Ia menceritakan, pencemaran kebanyakan disebabkan oleh limbah industri dari pabrik-pabrik khususnya yang berlokasi di sekitar Pantai Indah Kapuk, Jakarta Utara. 

"Pabrik di (Pantai Indah) Kapuk buat air jadi hijau. Kerang mati semua," kata Agung saat ditemui di Dermaga Muara Angke, Selasa (5/10/2021). 

Biasanya, kata dia, limbah berbau seperti air cucian, terkadang seperti bau sabun dan juga bau obat. 

"Baunya kayak cucian kain, bau sabun, (bau) obat," ucapnya.

Beberapa tahun yang lalu, contohnya, ketika ada pencemaran dari limbah pabrik, banyak biota laut yang mati sehingga menyebabkan tidak ada penjualan sama sekali. 

"Waktu ada limbah, sempat tutup, sebulan buka, (sebulan) tutup lagi. Pembeli tidak rutin jadinya. Biasanya pembeli ke lelang (penjualan kerang) itu bisa seratus, pas ada itu jadi paling 20 orang," lanjutnya. 

Baca Juga: Teluk Jakarta Terkontaminasi Paracetamol, Peneliti Minta DKI Perkuat Regulasi Limbah Industri

Sekali melaut, Agung dapat mengumpulkan sebanyak enam drum kerang dalam sekali melaut, jika sedang susah, setidaknya Agung dapat mengumpulkan sebanyak tiga drum kerang hijau. 

Ia biasanya berangkat saat hari masih subuh dan kembali sebelum siang hari. 

Selain menjadi nelayan kerang, Agung juga kerap menyelam untuk mencari rajungan atau kepiting. 

Ia mengatakan, meskipun tercemar limbah, ia akan tetap menyelam guna mencari kepiting yang dijual untuk keesokkan harinya. 

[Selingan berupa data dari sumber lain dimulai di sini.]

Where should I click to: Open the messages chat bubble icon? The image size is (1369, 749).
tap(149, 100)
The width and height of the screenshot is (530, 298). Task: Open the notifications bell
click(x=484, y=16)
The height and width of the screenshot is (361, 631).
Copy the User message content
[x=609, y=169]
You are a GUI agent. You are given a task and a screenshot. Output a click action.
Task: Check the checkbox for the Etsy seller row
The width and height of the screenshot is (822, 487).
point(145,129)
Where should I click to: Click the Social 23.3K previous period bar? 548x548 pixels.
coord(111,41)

Jika kemudian limbah datang, kata Agung, maka keesokan harinya, ikan, kerang, dan biota laut lainnya ditemukan mati mengapung di laut. 

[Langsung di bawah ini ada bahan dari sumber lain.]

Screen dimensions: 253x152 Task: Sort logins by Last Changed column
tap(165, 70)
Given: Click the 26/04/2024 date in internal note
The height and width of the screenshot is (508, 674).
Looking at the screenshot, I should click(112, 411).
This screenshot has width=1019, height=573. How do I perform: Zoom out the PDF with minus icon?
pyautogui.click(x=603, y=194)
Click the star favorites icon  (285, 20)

"Kita tetap nyelem biarpun ada limbah. Waktu saya nyelem juga limbah sering pas banget limbah datang. Besoknya sudah, ternak dan ikan mati semua," katanya. 

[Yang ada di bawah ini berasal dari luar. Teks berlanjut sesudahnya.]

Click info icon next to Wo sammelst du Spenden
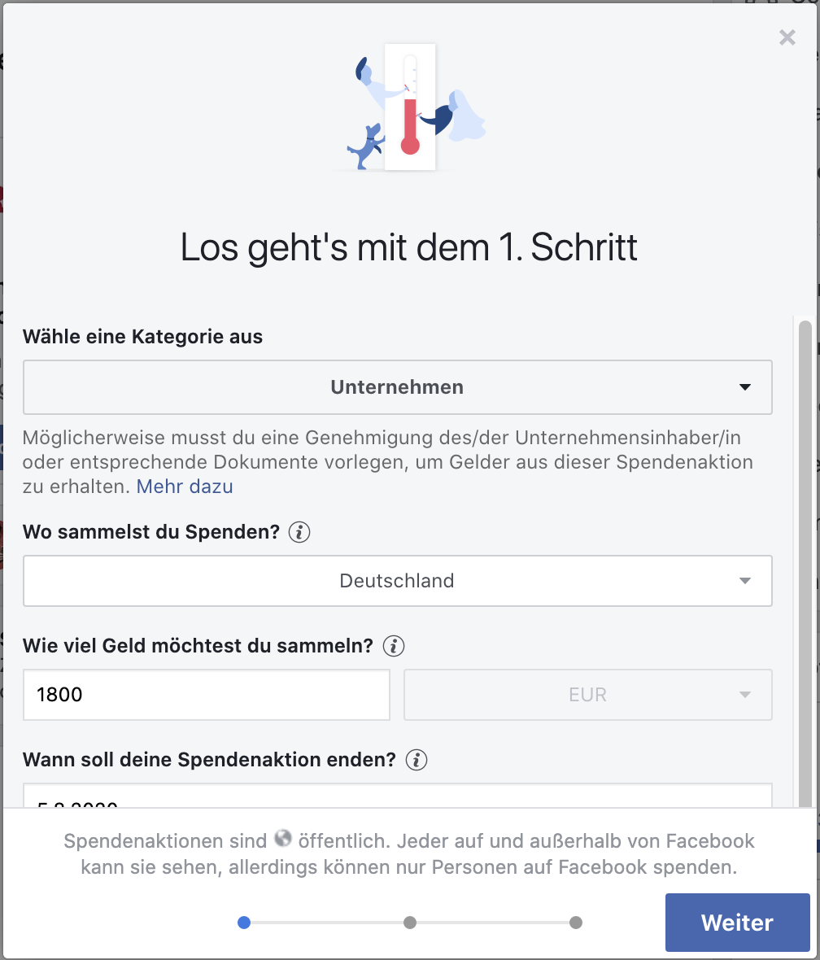Viewport: 820px width, 960px height. click(x=299, y=532)
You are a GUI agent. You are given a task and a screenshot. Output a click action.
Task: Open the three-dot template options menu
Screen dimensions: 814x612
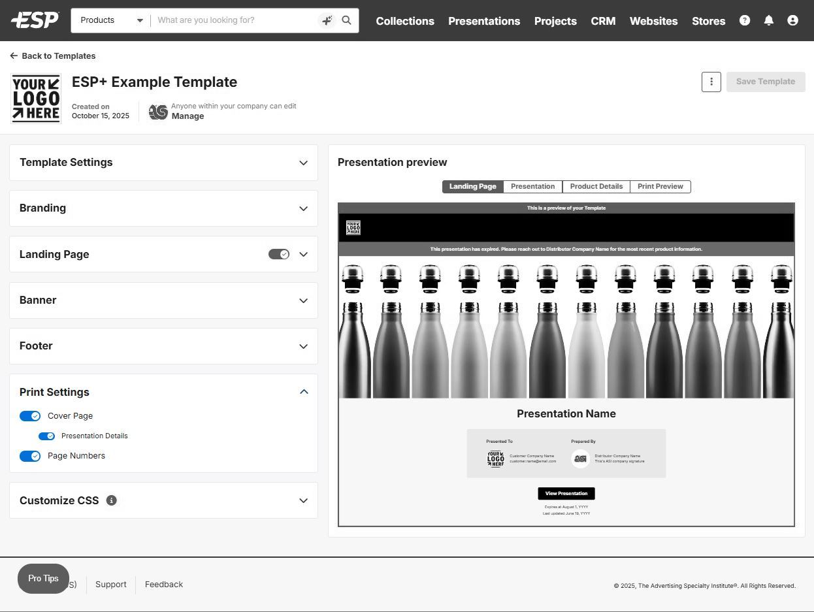(711, 82)
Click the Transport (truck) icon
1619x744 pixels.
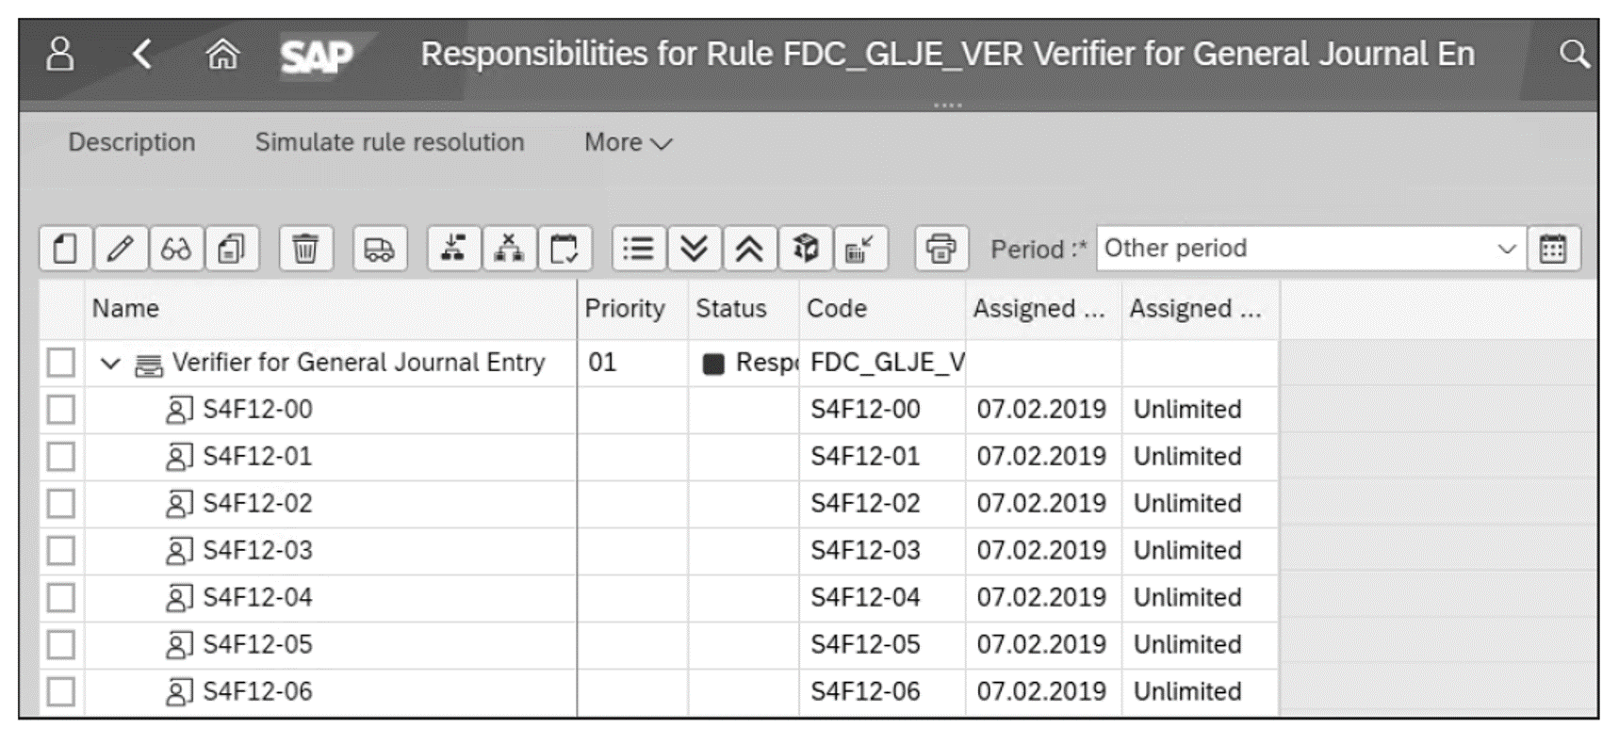(x=380, y=249)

Baca Juga: Pemprov DKI Teliti Kontaminasi Paracetamol di Teluk Jakarta, Hasilnya 14 Hari Lagi

Namun, kata Agung, kualitas biota laut, semenjak pandemi Covid-19, justru mengalami peningkatan. Hal ini berkaitan dengan menurunnya aktivitas industri sehingga pencemaran juga berkurang. 

Meksipun kualitas mengalami peningkatan, harga penjualan tetap menurun. 

"Kualitas kerang sejak corona membaik memang, tapi harganya yang turun," ujarnya. 

Agung mengatakan, saat ini satu ember kerang dengan berat sekitar 15 kilogram hanya terjual Rp10.000 hingga Rp16.000. Padahal, sebelumnya satu ember kerang dengan berat yang sama dapat terjual dengan harga Rp26.000.

Terakhir kali satu ember kerang terjual dengan harga Rp26.000, tuturnya, saat bulan puasa sekitar April-Mei 2021.